Benzer ifadeleri bu aralar bendeniz çok sık yaşıyorum:
Meltem Gurubunun 34 ve 99 kanalları ile Ulusal Kanal’da programlarımızı izleyenlerle Yeni Mesaj gazetesindeki yazılarımızı okuyan herkesin beni gördüğünde ilk sözü şu oluyor: “Sabahattin bey aman dikkat edin sizi de tutuklayabilirler!”
“Yahu benim o tür zerre bir endişem ya da açığım olsa elbette o sözleri edemem ve o yazıları yazamam, dolayısı ile o sözleri ettiğime ve o yazıları yazdığıma göre zerre bir korkum yok” dememin sonrasında o insanların abartısız tamamından aynen şu karşılığı alıyorum:
“Söylediklerin ve yazdıkların tutuklanman için yeter de artar bile zira sen keskin bir AKP muhalifisin!”
Evet sevgili okurlar ahalide egemen olan bakış tutuklanmak için önemli olanın suç işlemek değil, iktidara muhalif olmak olduğudur!
Bu hüküm toplumda öyle böyle değil, büyük ölçüde kabul görmüştür.
Özellikle Deniz Feneri ile Ergenekon ve Balyoz davalarında yaşananlar bu bakışı pekiştirmiştir.
Bu tablonun adı sadece hukukun siyasallaşması ve yönetim şeklinin fiili olarak faşizmi çağrıştırması değil, aynı zamanda vicdanların kanamasıdır!

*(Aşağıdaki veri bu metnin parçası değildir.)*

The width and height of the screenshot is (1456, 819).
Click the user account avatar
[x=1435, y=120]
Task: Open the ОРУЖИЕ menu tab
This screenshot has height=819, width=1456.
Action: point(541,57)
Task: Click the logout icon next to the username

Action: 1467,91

Öyle çünkü siyasi muhaliflik eğer tek başına eğer tutuklanma ve enterne olmaya gerekçe oluyorsa orada bırakın adaleti , ahlakın zerresini bile bulamazsınız!
Üzülerek söylüyorum ki, Türkiye bugün böyle bir fotoğraftadır!

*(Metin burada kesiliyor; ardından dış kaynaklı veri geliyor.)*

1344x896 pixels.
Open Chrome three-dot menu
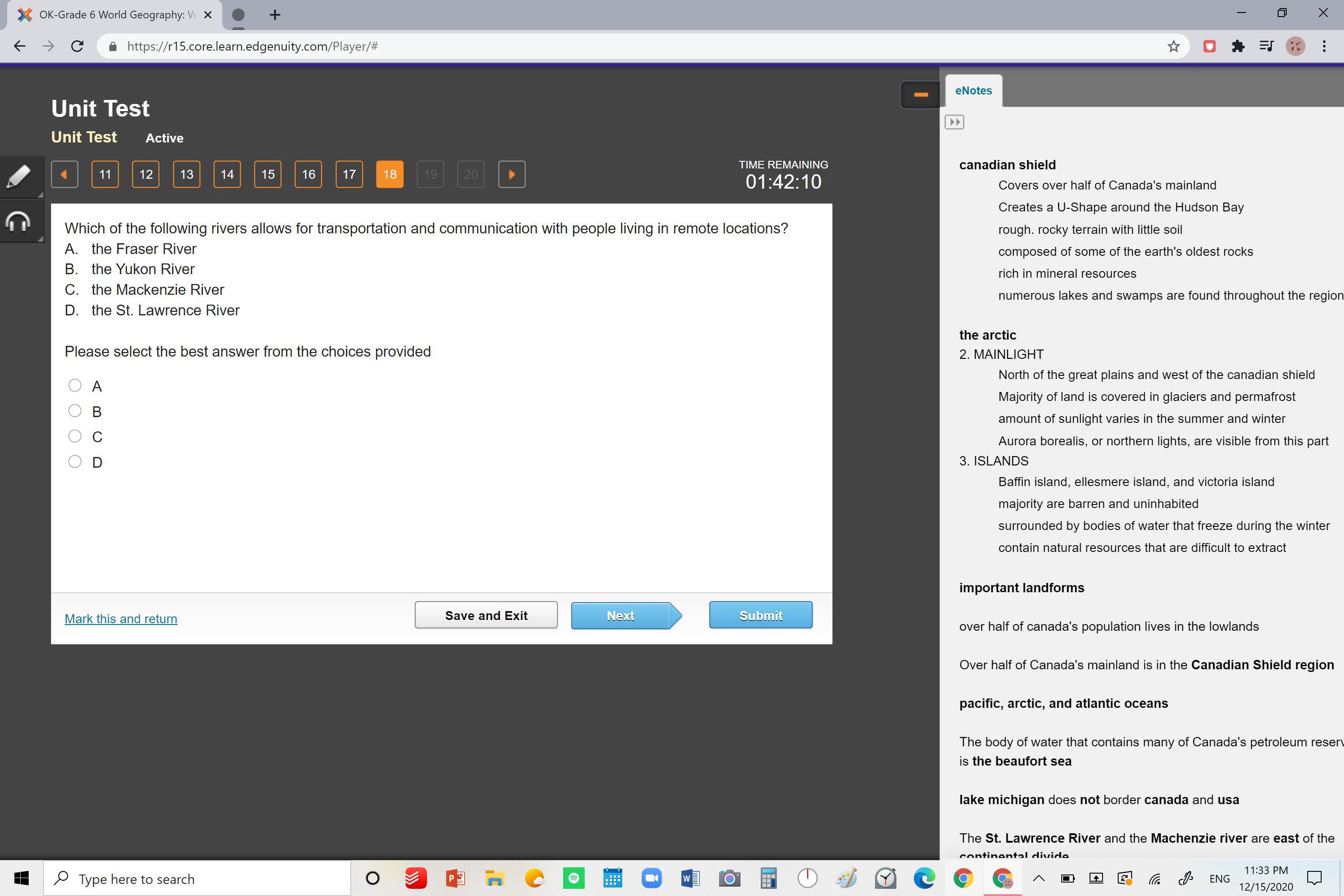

Böyle bir yönetimin genel tanımlanması ise zulüm ile hükümran olmaktır!
Ancak...
Zulüm ile payidar olanı tarih hiç kaydetmemiştir!
Tayyip Erdoğan en çok neden ve kimden korkar?
1) ABD’den!
2) Merkez Sağ’ın toparlanmasından!
3) Devlet Bahçeli’nin MHP’nin başından gitmesinden!

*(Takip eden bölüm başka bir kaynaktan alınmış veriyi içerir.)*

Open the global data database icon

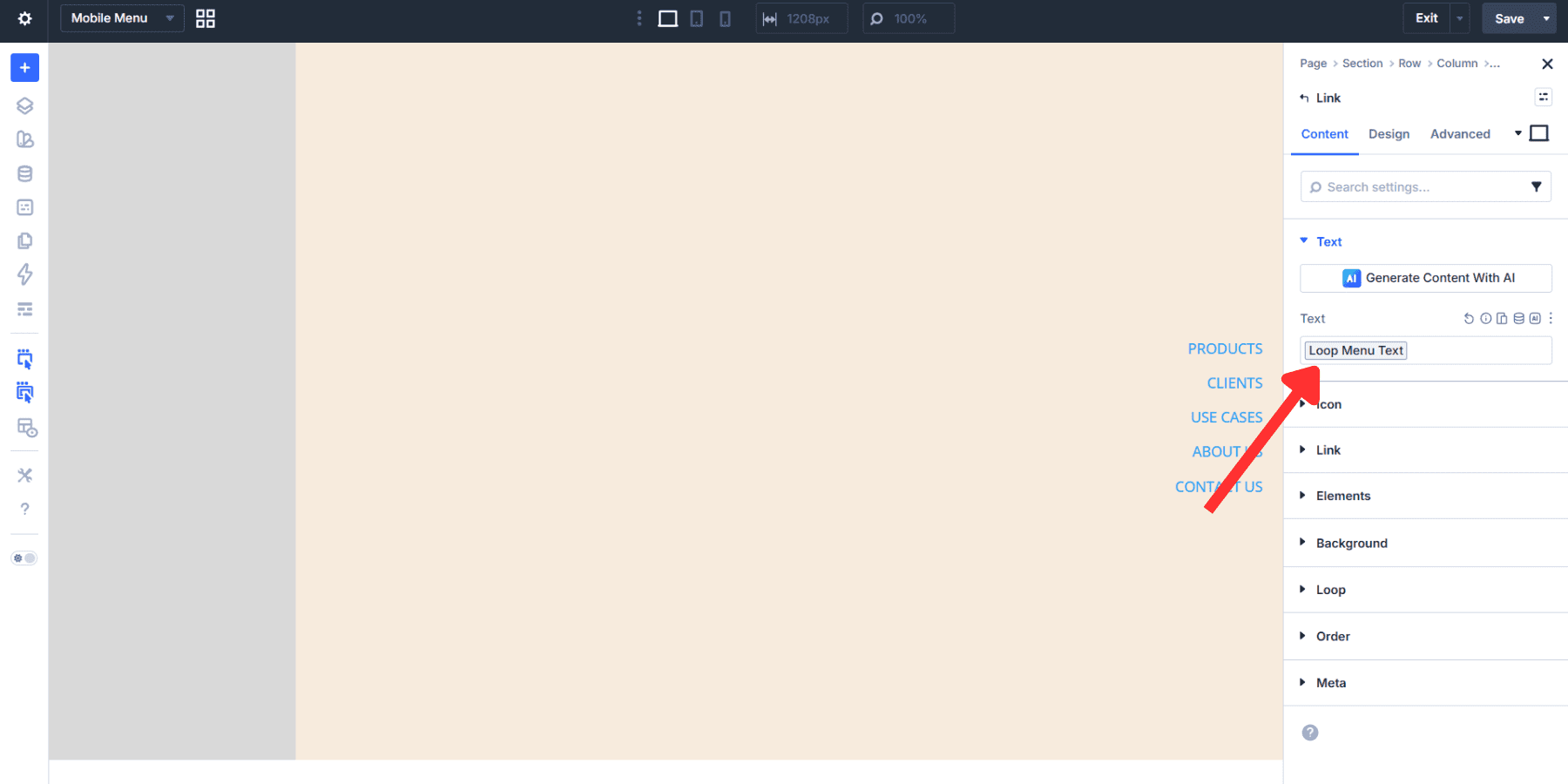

4) Hala TSK yani askerin darbe yapmasından!
5) Kendine asker ya da PKK’nın suikast yapmasından!
6) Fetullah Gülen’in kendine muhalif olmasından!
7) Esrarengiz ilişkilerinin olduğu Barzani’den!
8) Cari açığın finanse edilemeyip ekonomik buhranın uç vermesinden!
9) Öcalan’dan!
10) Bazı sırlarını bilen Yaşar Büyükanıt’dan!
Bize göre Türkiye’nin en etkili 10 ismi
1) Tayyip Erdoğan
2) ABD’nin Ankara Büyükelçisi
3) Fethullah Gülen
4) Emine Erdoğan
5) Abdullah Gül
6) Berat Albayrak
7) İngiltere’nin Ankara Büyükelçisi
8) Kemal Kılıçdaroğlu
9) Bülent Arınç
10) TOKİ’nin büyük işlerdeki ünlü müteahhidi Süleyman Varlıbaş.
Basından naylon ve gerçek tırajlar!
Televizyonların izlenilirliğini AGB ölçüyor!
O kim mi?
1990’ların ortasında güya deterjan firmalarının oluşturduğu bir yapı!
İyi incelendiğinde bu yapının ardında dış dinamiklerin olduğu görülür!
Peki ya yazılı basın mı dediniz?
Orada Hürriyet ile Sabah’ın dağıtım şirketleri söz sahibi!
İstediklerine istediği rakamları bahşediyorlar!
Basın İlan Kurumunun ilan verme kriterleri belli ya, küçük gazetelere kıyak geçip 30 ve 50 binin üstünde gösteriyorlar.
Oysa Vakit, Yeni Şafak ve Star gibi gazetelerin bayii satışı asla ve kat’a değil 50 bini, 30 bini bile aşmıyor ama dağıtım kurumları onları üç, dört, beş ve hatta altı misli yüksek gösteriyor.
Oluşan açık bu gazeteler tarafından sözde abonelerle kapatılıyor ama o gazetelerin gerçekte bu tür bir abone sistemi yok! Abone sistemi olan Zaman’ın bayii satışı bile 30 binin altında, aynı şekilde Türkiye’nin bayii satışı 5 bin civarında lakin rakamlar aboneler ileri sürülerek yüzbinlerce tıraj diye açıklanıyor.
Aboneleri gerçekten var mı dediniz?
Ankara’da benim gördüğüm olay apartmanların önüne gazetelerin balyalar halinde bırakıldığı ve bunların abone olarak sayıldığıdır!